L'homme qui entendait siffler une bouilloire
de Michel Tremblay

critiqué par Dirlandaise, le 2 mars 2009
(Québec - 68 ans)


La note:  étoiles
Un petit bruit qui change tout...
C’est un très beau témoignage que nous livre ici Michel Tremblay au sujet d’un problème de santé dont il a été victime il y a quelques années. Simon, un metteur en scène québécois dans la cinquantaine et très connu se lève un matin avec la sensation bizarre que quelque chose a changé dans sa vie. Il lui semble entendre un bruit bizarre et cherche dans toute la maison l’origine de ce sifflement qui ressemble à s’y méprendre au bruit que fait une bouilloire. Ne trouvant rien, il décide de ne pas tenir compte de ce bruit incongru et de continuer ses activités comme avant. En effet, Simon est en plein tournage et il a besoin de toute son énergie et de toute sa concentration afin de mener à bien ce film qui lui tient tant à cœur. De plus, il doit prendre soin de ses deux acteurs vedettes qui lui donnent du fil à retordre. Mais, notre Simon réalise bien vite que la vie normale fait désormais partie du passé pour lui et il doit se résigner à consulter un oto-rhino-laryngologiste qui lui assènera une implacable vérité qui va bouleverser la vie de Simon et le mener aux portes du désespoir.

Bien que le sujet de départ soit un peu mince, Michel Tremblay sauve la mise par son humour irrésistible et son écriture extrêmement attachante. Son personnage de Simon n’est pas un homme fort, au contraire, il est rempli de faiblesses. La spécialité de Simon c’est le déni de la réalité. Autrement dit, il préfère jouer à l’autruche et se mettre la tête dans le sable plutôt que d’affronter les épreuves et les coups durs de la vie. Il se plaint, s’apitoie sur son sort, se laisse aller à des crises de nerfs, pleurniche, se vautre dans le désespoir le plus complet bien qu’il sache très bien que tout cela ne changera rien à sa situation désastreuse. Bref, il agit comme un enfant gâté et c’est d’une belle truculence de le voir se débattre avec sa misère !

────────

## ÉNONCÉ DU PROBLÈME
Recopiez intégralement l'extrait ci-dessus, la critique de « L'homme qui entendait siffler une bouilloire ».

## MATÉRIEL RECUEILLI

────────

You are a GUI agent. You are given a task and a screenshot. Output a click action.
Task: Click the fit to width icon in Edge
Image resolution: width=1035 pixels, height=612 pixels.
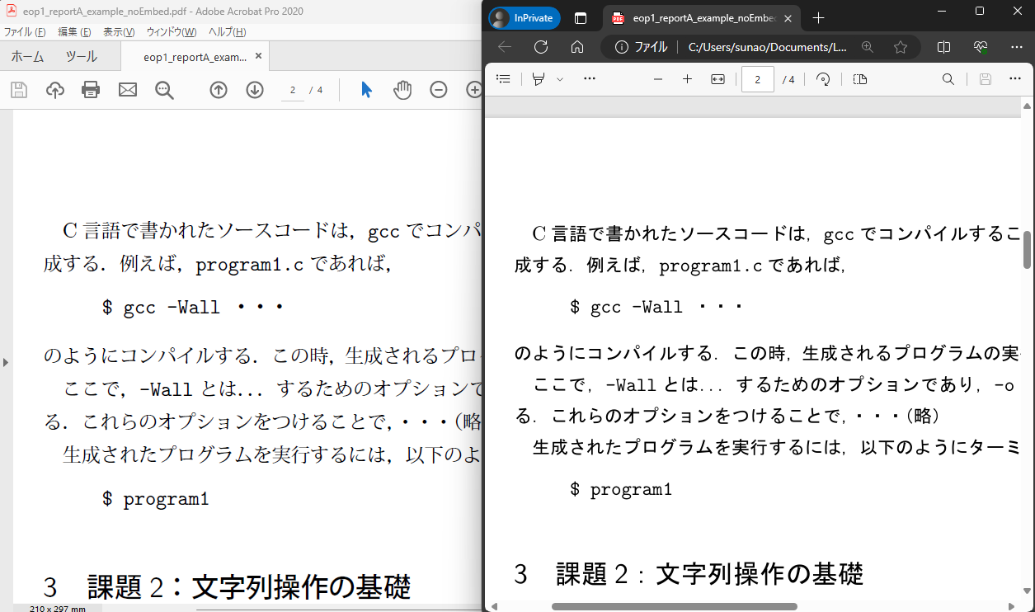pos(717,79)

────────

## RÉPONSE AU PROBLÈME
L'homme qui entendait siffler une bouilloire
de Michel Tremblay

critiqué par Dirlandaise, le 2 mars 2009
(Québec - 68 ans)


La note:  étoiles
Un petit bruit qui change tout...
C’est un très beau témoignage que nous livre ici Michel Tremblay au sujet d’un problème de santé dont il a été victime il y a quelques années. Simon, un metteur en scène québécois dans la cinquantaine et très connu se lève un matin avec la sensation bizarre que quelque chose a changé dans sa vie. Il lui semble entendre un bruit bizarre et cherche dans toute la maison l’origine de ce sifflement qui ressemble à s’y méprendre au bruit que fait une bouilloire. Ne trouvant rien, il décide de ne pas tenir compte de ce bruit incongru et de continuer ses activités comme avant. En effet, Simon est en plein tournage et il a besoin de toute son énergie et de toute sa concentration afin de mener à bien ce film qui lui tient tant à cœur. De plus, il doit prendre soin de ses deux acteurs vedettes qui lui donnent du fil à retordre. Mais, notre Simon réalise bien vite que la vie normale fait désormais partie du passé pour lui et il doit se résigner à consulter un oto-rhino-laryngologiste qui lui assènera une implacable vérité qui va bouleverser la vie de Simon et le mener aux portes du désespoir.

Bien que le sujet de départ soit un peu mince, Michel Tremblay sauve la mise par son humour irrésistible et son écriture extrêmement attachante. Son personnage de Simon n’est pas un homme fort, au contraire, il est rempli de faiblesses. La spécialité de Simon c’est le déni de la réalité. Autrement dit, il préfère jouer à l’autruche et se mettre la tête dans le sable plutôt que d’affronter les épreuves et les coups durs de la vie. Il se plaint, s’apitoie sur son sort, se laisse aller à des crises de nerfs, pleurniche, se vautre dans le désespoir le plus complet bien qu’il sache très bien que tout cela ne changera rien à sa situation désastreuse. Bref, il agit comme un enfant gâté et c’est d’une belle truculence de le voir se débattre avec sa misère !